Após o recesso parlamentar, que deu férias aos 27 deputados estaduais, o presidente do Sindicato dos Trabalhadores do Poder Legislativo de Alagoas (Stplal), Luciano Vieira, reivindicou agilidade no cumprimento do Projeto de Lei de nº. 487/2013, que fixa o percentual de 30% da data-base acumulado nos anos de 2010 até 2014, a ser aplicado aos subsídios dos servidores ativos, inativos e pensionistas da Casa de Tavares Bastos.
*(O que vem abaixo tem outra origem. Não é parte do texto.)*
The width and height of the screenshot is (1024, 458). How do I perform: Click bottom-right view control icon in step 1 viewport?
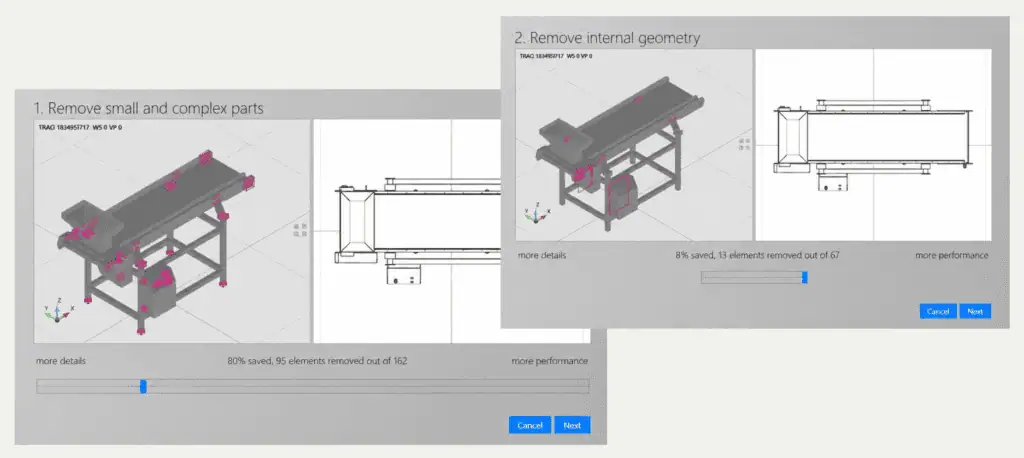tap(304, 233)
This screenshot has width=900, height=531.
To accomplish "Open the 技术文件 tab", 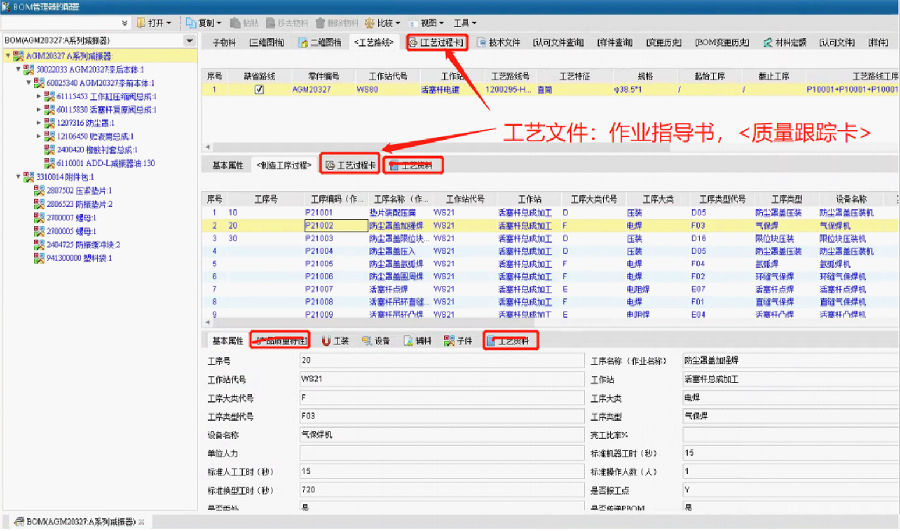I will [499, 43].
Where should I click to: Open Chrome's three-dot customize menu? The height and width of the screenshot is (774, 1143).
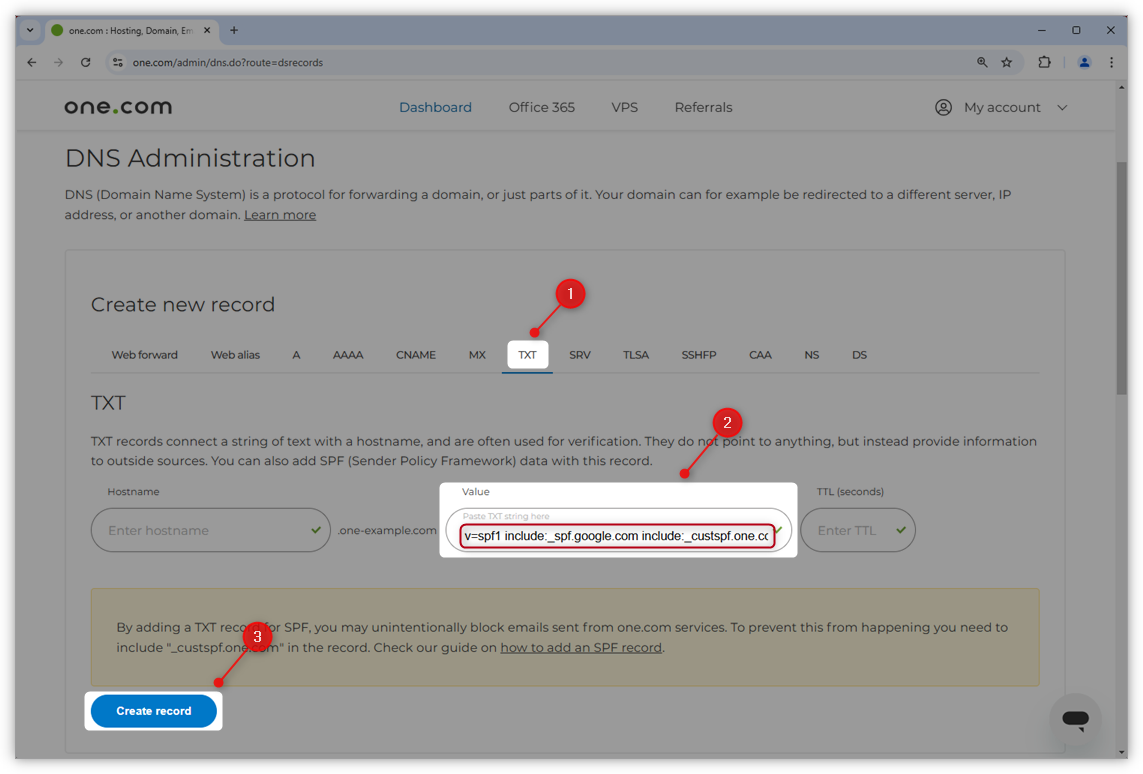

Luciano Vieira pediu atenção especial aos parlamentares para que o acordo garantido pela Mesa Diretora seja incluído nas discussões deste segundo semestre. De acordo com o deputado Fernando Toledo (PSDB), o pagamento dos 5% iniciais, que estava previsto para o dia 31 do mês passado, foi adiado devido ao posicionamento do governador Teotonio Vilela Filho, que não deu parecer até a data prevista. Toledo justificou ilegalidade caso o pagamento fosse realizado antes da decisão do chefe do executivo estadual.

A sanção do governador, que era esperada para a última quinta-feira (8) foi publicada no Diário Oficial do Estado somente nesta sexta-feira. As principais demandas do acordo aprovado em assembleia geral com os servidores foram vetadas. Agora, a responsabilidade volta para o Poder Legislativo, que deve derrubar os vetos em plenário e promulgar (tornar aplicável) o projeto de lei até o final do mês corrente. “O presidente Fernando Toledo prometeu pagar a primeira parcela em folha suplementar e garantiu que o dinheiro já está na conta”, frisou Luciano, explicando que o benefício será retirado do duodécimo vigente.

Em entrevista à Assessoria de Comunicação do Stplal, o deputado Judson Cabral (PT) afirmou que a Assembleia Legislativa não tem problemas financeiros para deixar de cumprir com as demandas. “Eu acho que se a assembleia quer ter credibilidade, precisa primeiro ter credibilidade com os seus servidores, porque são eles que fazem com que a assembleia tenha vida”, disse o petista. O parlamentar se comprometeu com a categoria e afirmou que estará pronto para cobrar e apoiar qualquer medida que se faça necessária. “A Assembleia terá que prestar conta. E espero que isso aconteça para que a gente possa ter o parlamento agindo normalmente”, destacou.